In Japan, however, there is no statute allowing a borrower or a
third party to grant to a financier a security interest over all of
the target company's assets, except for corporate collateral as
discussed below.
Possibility of corporate collateral
For a financing party hoping to be granted a security interest
over all of a borrower's assets, one viable option (modelled on the
concept of a floating charge) is corporate collateral
(kigyo-tanpo-ken). This, however, remains unpopular in
Japan.
One reason for this is that it is only available to bond issuers
and bondholders, not lenders. Also, the Commercial Code allows only
a joint stock company (kabushiki kaisha) to issue bonds.
Consequently, any vehicle providing corporate collateral must be a
joint stock company, restricting the parties' choice of company to
raise funds. Another concern is the lack of strength over
perfection of corporate collateral, which may not be as inviolable
as other types of collateral stipulated in the Civil Code of Japan.
For example, if a borrower grants corporate collateral to an
investor and subsequently grants creditors a security interest over
particular assets of its business, the investor will be subordinate
to such creditors; that is, the general grant will be subordinate
to the specific grant. However, this lack of strength might be
useful when creating secured corporate collateral for the benefits
of mezzanine creditors.
Given these difficulties, the Ministry of Economy Trade and
Industry is discussing whether changes to the law addressing
corporate collateral should be made. The specifics of those
amendments have yet to be discussed.
Creating security
Based on the foregoing, a financing party in Japan can only
obtain security similar to a floating charge by obtaining from a
borrower, and any other party with an interest in the borrower's
assets, progressive pledges over each asset the borrower owns. This
results in extra time and costs involved in completing the loan and
security documentation.
Liens
Since 2003, there has been a surge in new legislation relating
to security interests in Japan, including an amendment of the Civil
Code relating to collateral and civil enforcement; the
establishment of a registration system for assignment of movable
assets (dosan-joto-ni-kakaru-koji-seido); and an amendment
of the Special Exceptions Law on Assignment of Loan Receivables
(saiken-joto-toki-toku-rei-ho).
A key purpose of these changes has been to encourage commercial
banks to extend debt finance to small and medium-sized companies.
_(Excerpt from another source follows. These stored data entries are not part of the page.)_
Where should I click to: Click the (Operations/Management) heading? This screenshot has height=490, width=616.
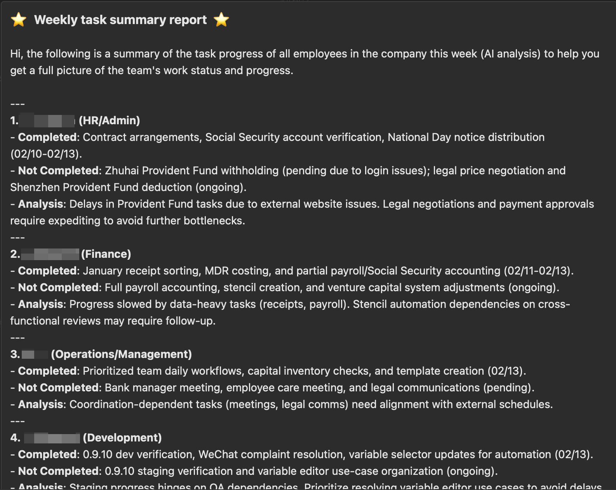(121, 354)

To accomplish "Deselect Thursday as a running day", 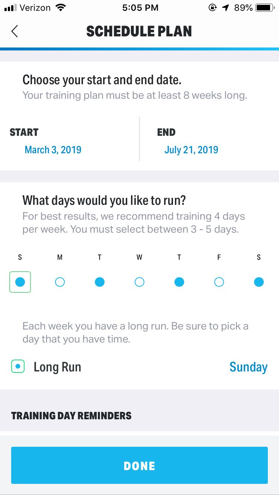I will pyautogui.click(x=179, y=282).
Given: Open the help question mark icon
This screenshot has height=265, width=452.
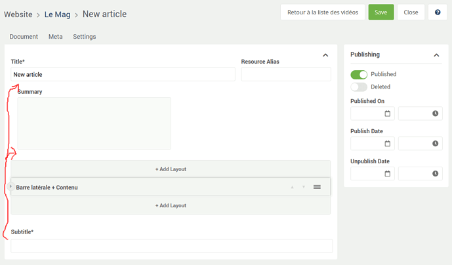Looking at the screenshot, I should (x=438, y=12).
The government hopes that funds will become available to such
companies at lower interest rates in exchange for reduced risk
resulting from the ability to obtain security interests over
receivables and movables.
The legislative changes will have a significant impact on legal
practice in creating security interests generally, and in LBOs and
MBOs specifically.
Collateral over movable assets
In Japanese banking practice, the creation and perfection of a
security interest over movables (do-san) used to be
completed by delivery by way of a declaration of possession
(senyu-kaitei-ni-yoru-hikiwatashi). This practice was based
on the Supreme Court of Japan's interpretation of the meaning of
delivery in Article 178 of the Civil Code. Article 178 sets
out the means to perfect a transfer of a right in movables. Those
means include four types of delivery, one of which is delivery by
way of a declaration of possession. Such delivery creates a
security interest over a moveable asset by way of assignment
(joto-tanpo).
In addition to delivery under the Civil Code, registration under
the system of registration for the assignment of movables may be a
further means by which lenders may perfect assignment of, or
security over, movables. Accordingly, the existence of an
assignment of or security over a movable will be easier to
determine from the registered record than those created by delivery
under the Civil Code.
However, it is likely that the legislation for the new
registration system will not give the system the capacity to
perfect; at least not to the extent that it will supplant the
current system of perfection by delivery under the Civil Code.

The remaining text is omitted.